Good afternoon Candice! This question is probably advanced for me, but I will have a look at it at a later time and attempt them within my ability.

For the first one, it’s very straightforward. Factorials (with exclamation sign) means the product of all whole numbers up to that number, so 5! means 1 x 2 x 3 x 4 x 5. This is 120. Multiplying by future numbers do not change the last digit “0”, so 2022! will have a last digit of zero.

If I am able to come up with a solution, I will post them.

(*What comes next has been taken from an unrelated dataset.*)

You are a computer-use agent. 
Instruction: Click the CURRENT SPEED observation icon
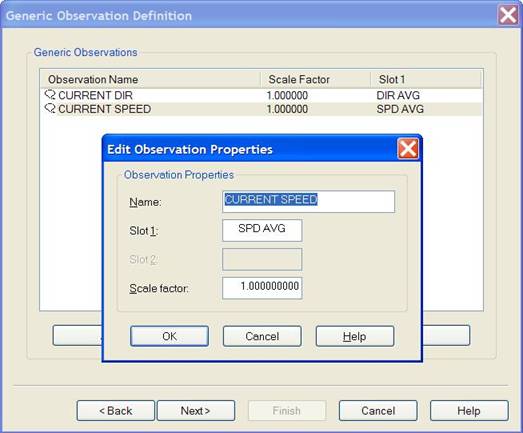point(50,109)
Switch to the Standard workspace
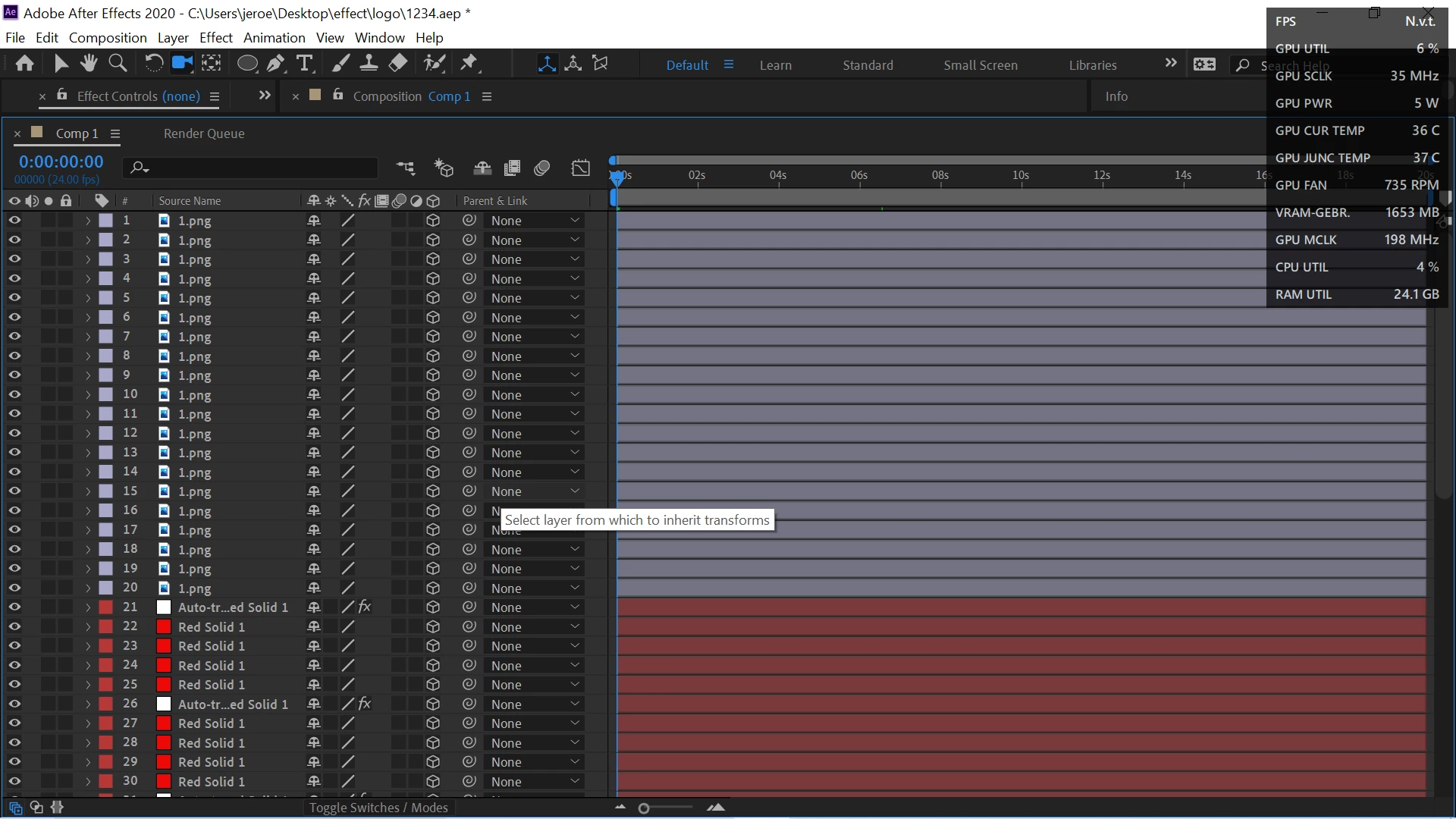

Part two I believe has to do with the fact that every “5” that is present will contribute to the last digit being zero, because 2 and 5 multiply to 10 which obviously adds a zero to the back. There are more “2”s than “5”s in the list, so if we can find the number of “5”s contained in 2023!, we should be able to obtain the number of zeroes.

In short, we have to find

1. Numbers which are multiples of 625; these will contain four “5”s per number

2. Numbers which are multiples of 125 but not 625; these will contain three “5”s per number

3. Numbers which are multiples of 25 but not 125; these will contain two “5”s per number

4. Finally, numbers which are multiples of 5 but not 25; these will contain one “5” per number

For the 2s, there are simply way too many of them, because within the first 10 numbers, 2, 4, 6, 8 and 10 already contain eight “2”s within them as opposed to only two “5”s and there will be even more “2”s within the first 100 numbers.

Sorry, part iii is actually straightforward because the last digit of 5! onwards is zero, so last digit of the sum
= last digit of (1! + 2! + 3! + 4!) (because the rest have last digits zero and will not affect this result)
= last digit of (1 + 2 + 6 + 24)
= last digit of (33)
= 3